Azak hükümdarı Mehemmed Özbeg Han’ın hanımlarından birinin etrafında oluşan bir efsaneyi nakleder. Onun gözlemine göre, Kefe, Kırım, Macar, Azak, Soğdak, Harezm ve Saray gibi önemli şehirleri bulunan Azak hükümdarı Mehemmed Özbeg Han,[37] her Cuma günü, namaz sonrası köşkte, halka açık düzenlediği törene, kendisinden sonra gelen eşlerini ayakta karşılayarak sağ ve sol yanında onlara yer gösterirdi. Ancak, eşlerinden en çok beğendiği ve kadınlarını başı olan Taytuğlu Hatun’u köşkün kapısında karşılayıp elinden tutarak içeri getirir ve tahtın bulunduğu yere öylece götürerek yerine oturtur, sonra da kendisi makamına geçerdi. Taytuğlu Hatun en fazla hoşlandığı ve sevdiği kadın olduğundan Sultan, çoğu gecelerini onunla geçirirdi. Halk bu ilgiden ötürü ona karşı daha fazla saygı göstermekte ve kendisinde olağanüstü güçler vehmetmekteydi. İbn Batuta’nın güvendiği dostlarından birisi ona; “Sultan’ın bu kadını, bir özelliğinden yani her yaklaştığında, onu bakire imiş gibi bulduğundan sevdiğini” söylemişti. Bir başkası ise; “Taytuğlu Hatun’un, Hz.
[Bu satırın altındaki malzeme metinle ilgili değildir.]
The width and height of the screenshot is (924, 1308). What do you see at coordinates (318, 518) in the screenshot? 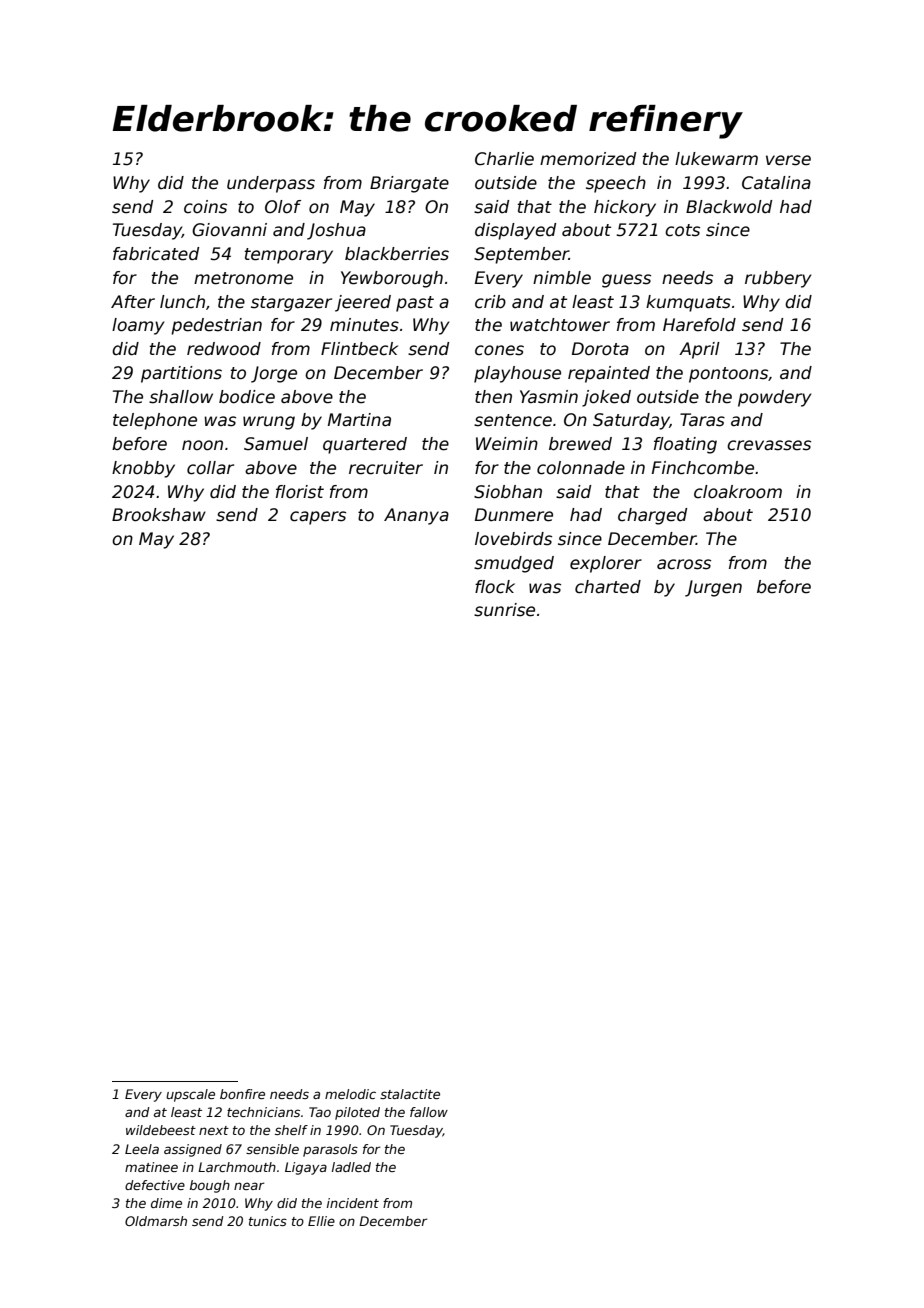
I see `capers` at bounding box center [318, 518].
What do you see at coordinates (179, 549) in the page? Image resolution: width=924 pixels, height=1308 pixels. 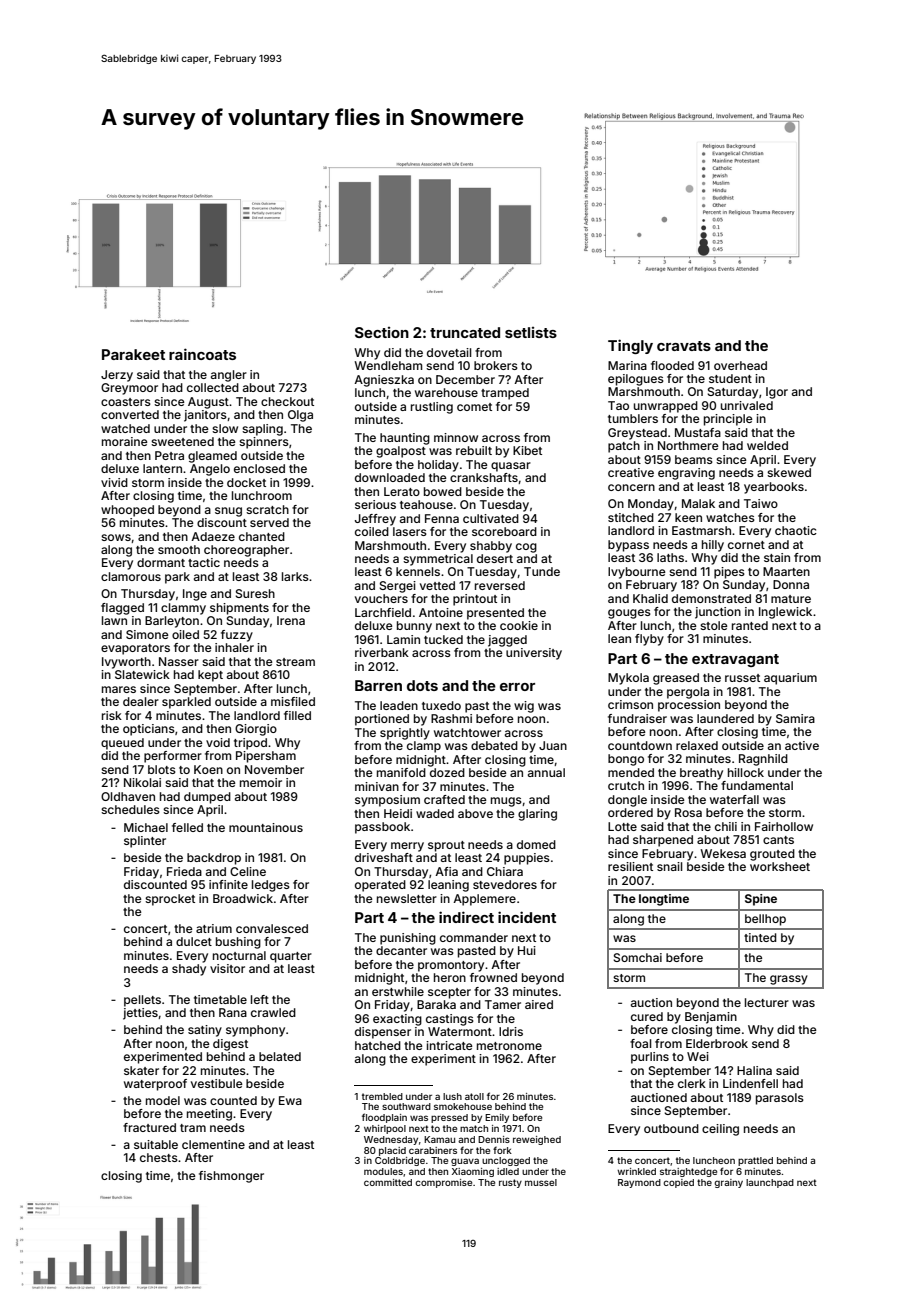 I see `smooth` at bounding box center [179, 549].
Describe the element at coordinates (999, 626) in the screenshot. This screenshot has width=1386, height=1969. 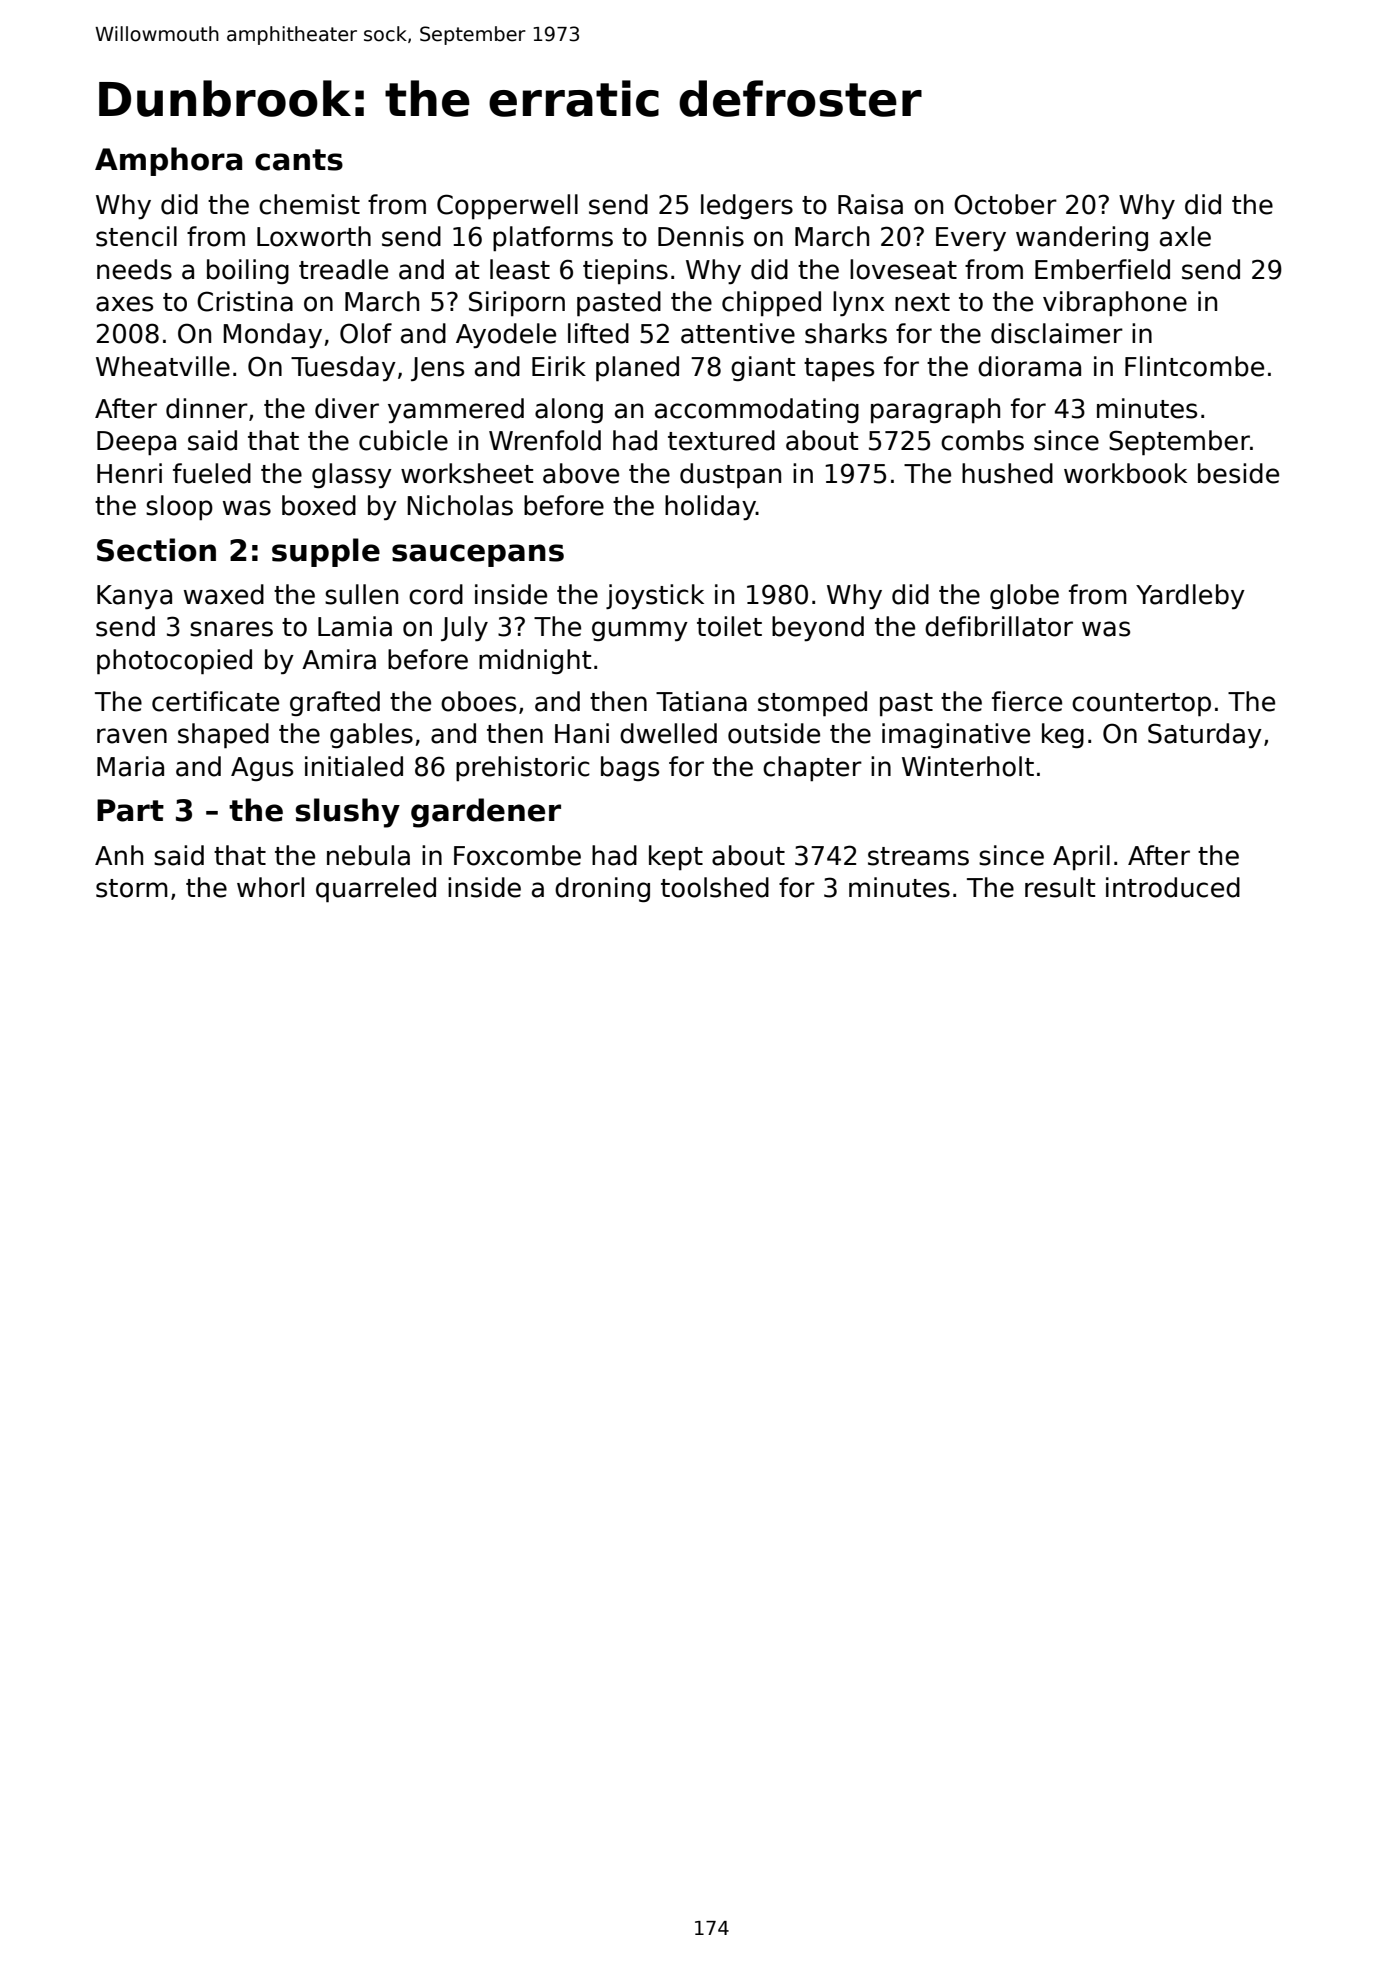
I see `defibrillator` at that location.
Süleyman’ın saltanatının çökmesine sebep olan kadının soyundan geldiğini, Süleyman yeniden iktidarı eline geçirdiğinde, onu hiçbir canlının yaşamadığı bir bozkıra atılmasını emrettiğini, bunun üzerine Dest-i Kıpçak’a bırakılan adı geçen kadının rahminin halkaya benzer bir şekilde yaratıldığını ve onun soyundan gelen bütün kadınlarda bu özelliğin görüldüğünü” ilâveten anlatmıştı. İbn Batuta, Çin’de benzeri kadınların bulunduğuna dair duyumlarını da nakletmektedir.[38]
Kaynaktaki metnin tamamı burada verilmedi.